Financial regulators have come under increasing pressure in recent years to address the private sector’s role in exacerbating climate change. Some 10,000 publicly listed companies are responsible for 40 percent of all climate warming emissions, more than twice what was previously believed, recent research found.
In response to that pressure, the Securities and Exchange Commission proposed a new rule last year that, among other things, would require certain large, publicly traded companies to report the climate emissions generated by their supply chains and customers—known as Scope 3 emissions—which experts say often make up the majority of the private sector’s carbon footprint.

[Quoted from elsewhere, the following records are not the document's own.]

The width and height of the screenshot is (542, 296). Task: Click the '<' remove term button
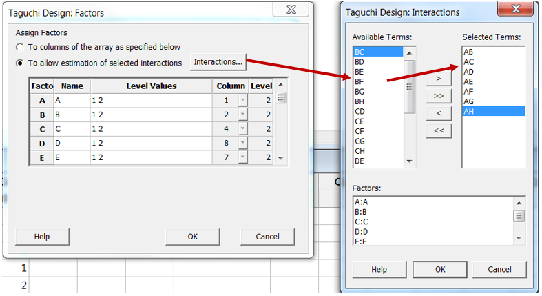[x=439, y=113]
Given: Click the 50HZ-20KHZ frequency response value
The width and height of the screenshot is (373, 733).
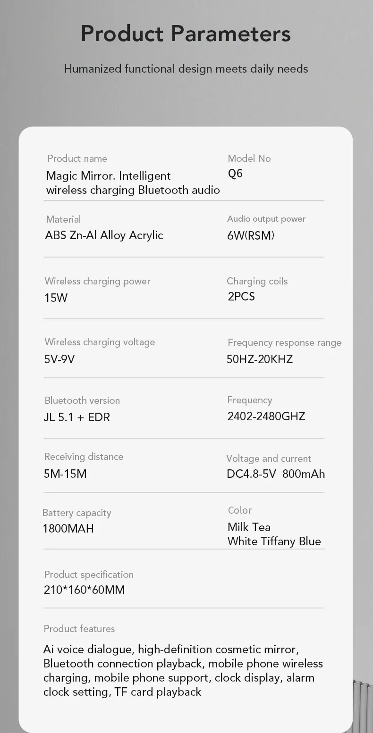Looking at the screenshot, I should (260, 359).
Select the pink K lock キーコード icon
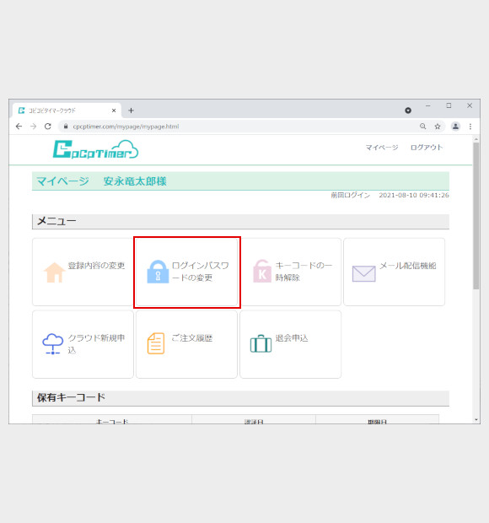 pos(262,271)
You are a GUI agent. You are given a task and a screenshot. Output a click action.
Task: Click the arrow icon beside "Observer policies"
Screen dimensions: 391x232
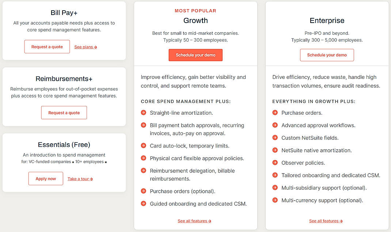(274, 163)
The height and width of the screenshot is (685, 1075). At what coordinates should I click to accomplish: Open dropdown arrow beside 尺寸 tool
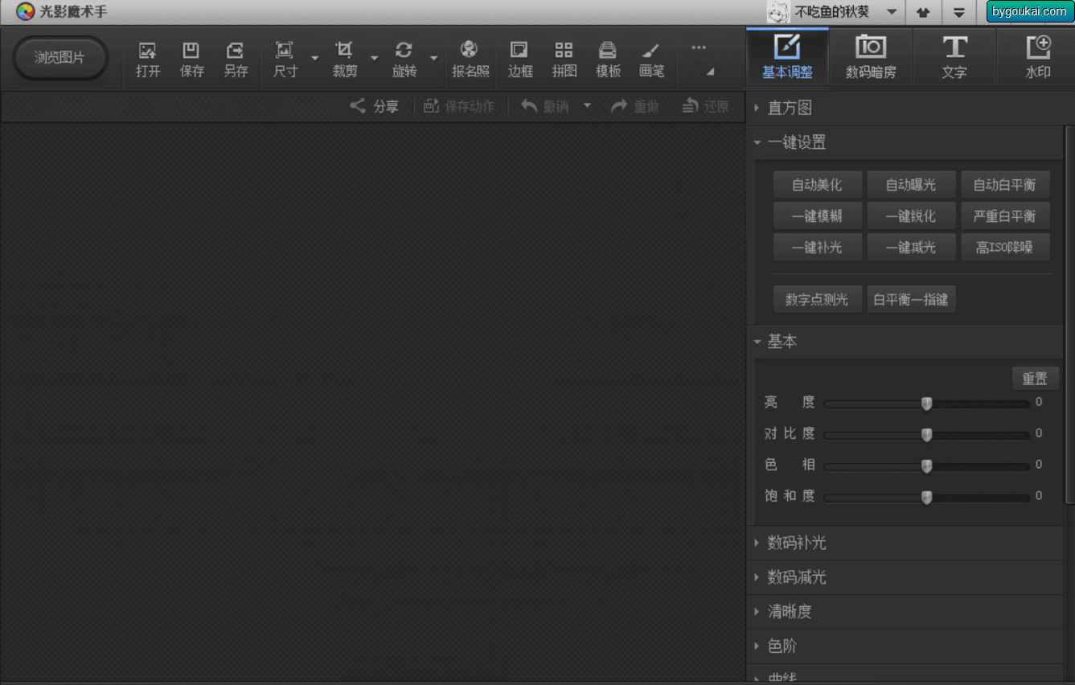[315, 59]
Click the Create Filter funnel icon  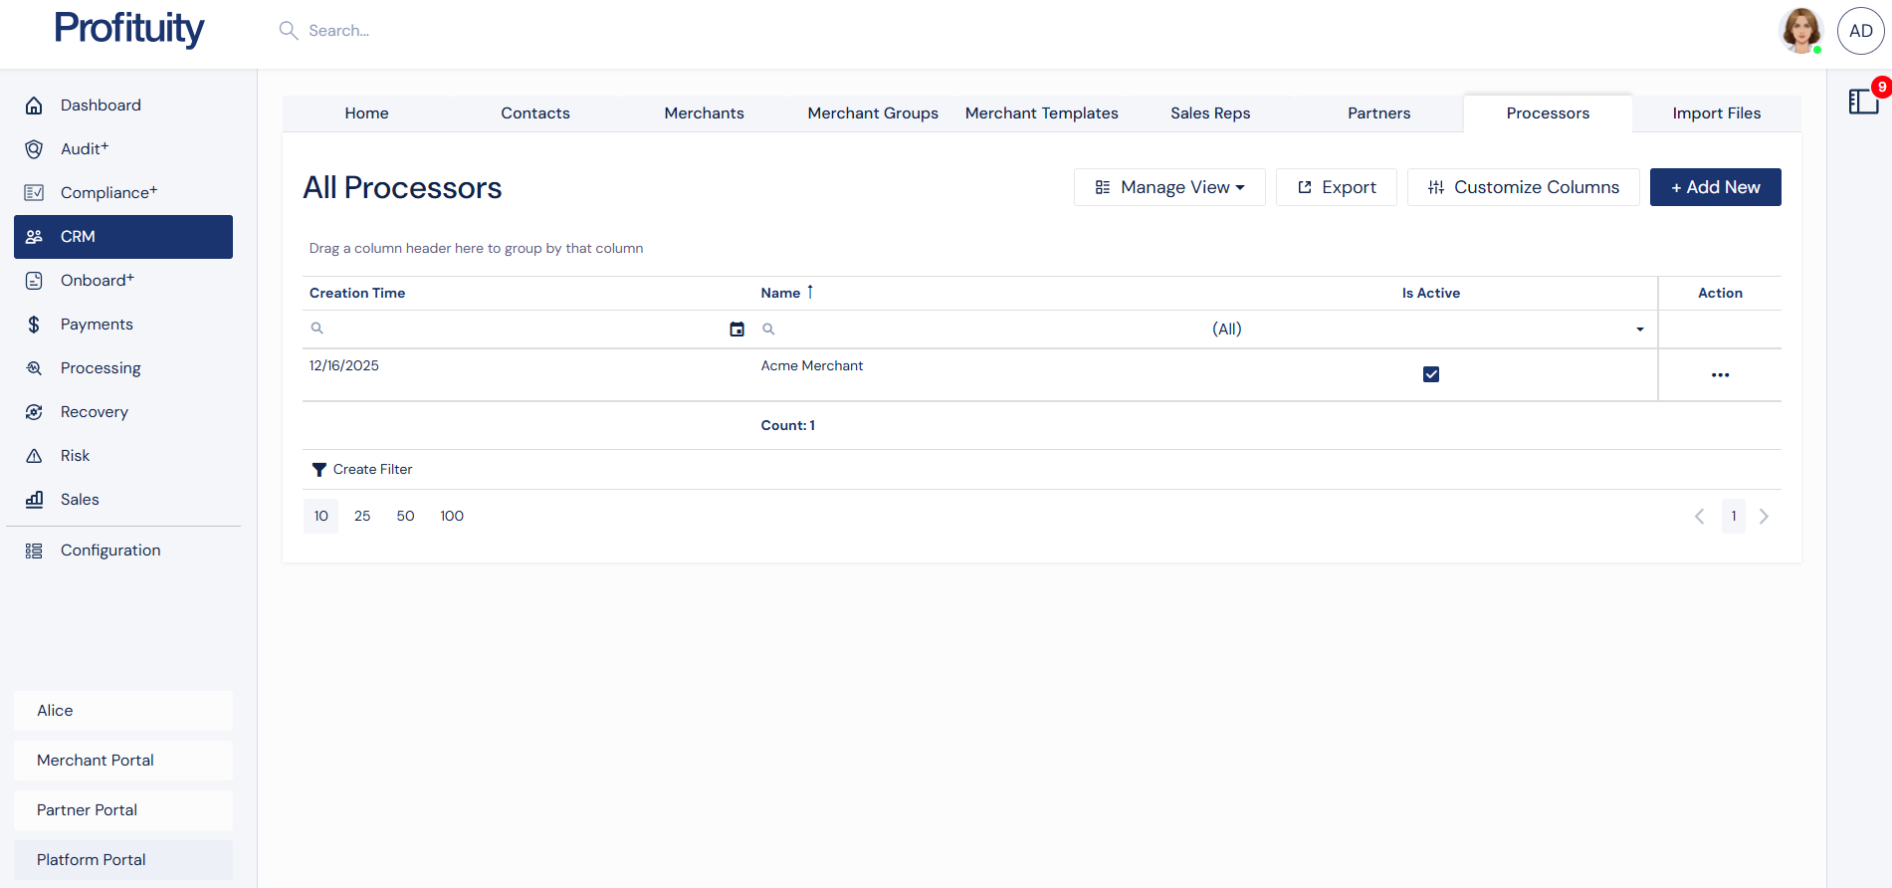pyautogui.click(x=318, y=470)
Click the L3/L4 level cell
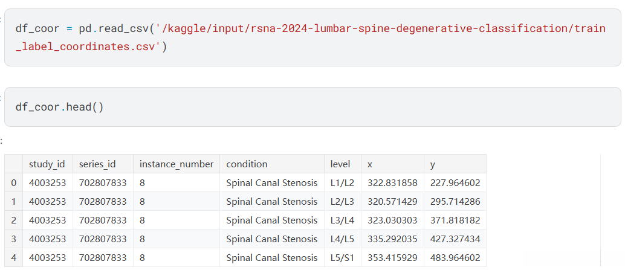Screen dimensions: 625x270 343,220
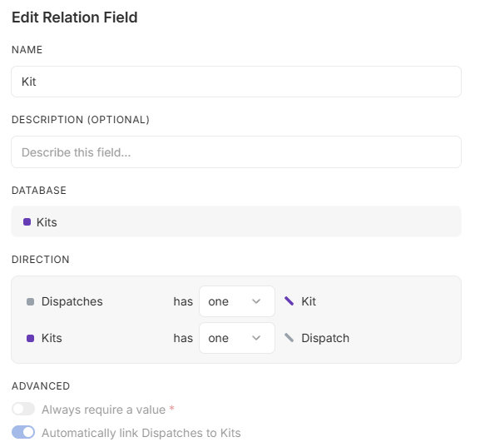
Task: Open the Kits has one dropdown
Action: point(237,338)
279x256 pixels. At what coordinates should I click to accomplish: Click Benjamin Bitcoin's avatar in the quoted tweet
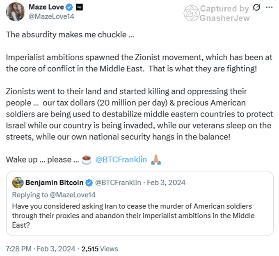[18, 183]
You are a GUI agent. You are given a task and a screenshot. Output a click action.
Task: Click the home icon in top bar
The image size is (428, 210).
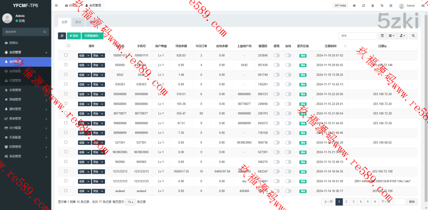click(354, 6)
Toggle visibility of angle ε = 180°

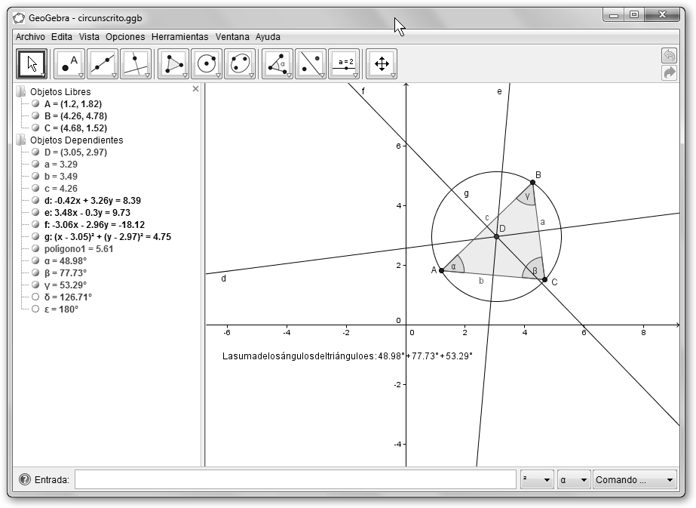pos(35,309)
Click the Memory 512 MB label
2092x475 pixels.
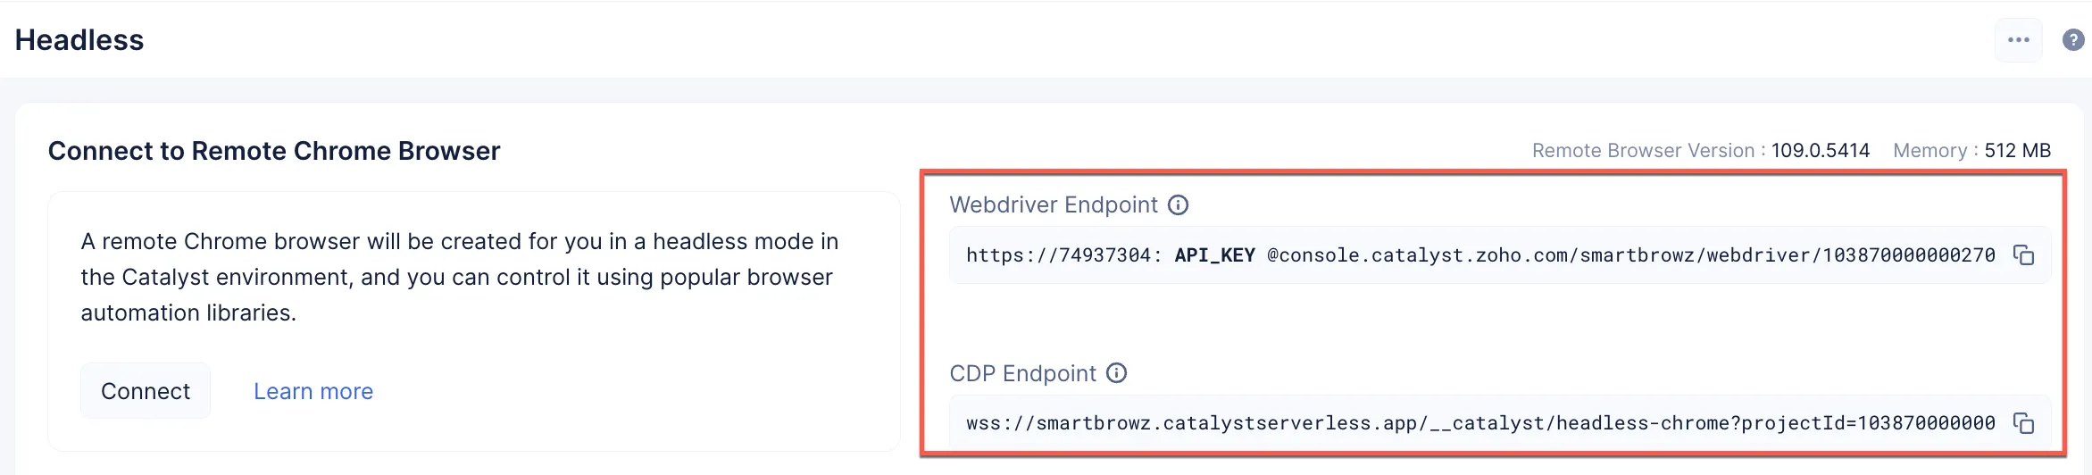[x=1971, y=151]
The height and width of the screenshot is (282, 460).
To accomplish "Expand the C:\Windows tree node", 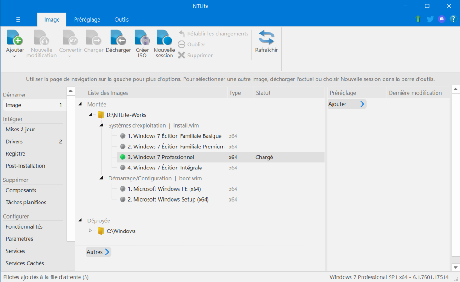I will click(x=90, y=231).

That means businesses would not only take responsibility for the direct emissions produced by their factories or office buildings, but also for their indirect emissions, including those caused by the distribution of their goods and the transportation needs of their employees. For oil and gas companies, it would also mean they would tally the greenhouse gas emissions created by customers who burn their gasoline while driving—by far the largest segment of the transportation sector’s massive carbon footprint.
But amid intense backlash from corporate America and legal threats from Republican lawmakers promising to wage war on what they call “woke capitalism,” Securities and Exchange Commission Chair Gary Gensler is now considering removing the Scope 3 requirements from the proposed rule, according to several news reports citing people familiar with the commission’s plans.
Conservative lawmakers and business trade groups, such as the U.S. Chamber of Commerce, have opposed the draft rule, saying it would impose overly burdensome costs on companies and force them to violate their fiduciary duties to investors. Proponents, however, say the rule is not only necessary for tackling climate change, but that it would actually help companies stay solvent in the long run as the climate crisis worsens.
“The facts are clear: Reducing emissions by half by 2030 is necessary to avoid the worst consequences of climate change, and the private sector has an important role to play,” Michael Sheldrick, co-founder of social justice advocacy nonprofit Global Citizen, wrote in an op-ed for Forbes on Sunday. “Ignoring growing climate threats may in the long run have disastrous effects on a business’ workforce, supply chain and business models.”
In fact, a growing number of economists now argue that the consequences of climate change are already imposing increased costs on businesses and governments around the world, and as countries transition to cleaner energy, companies that are slow to adapt risk losing out financially.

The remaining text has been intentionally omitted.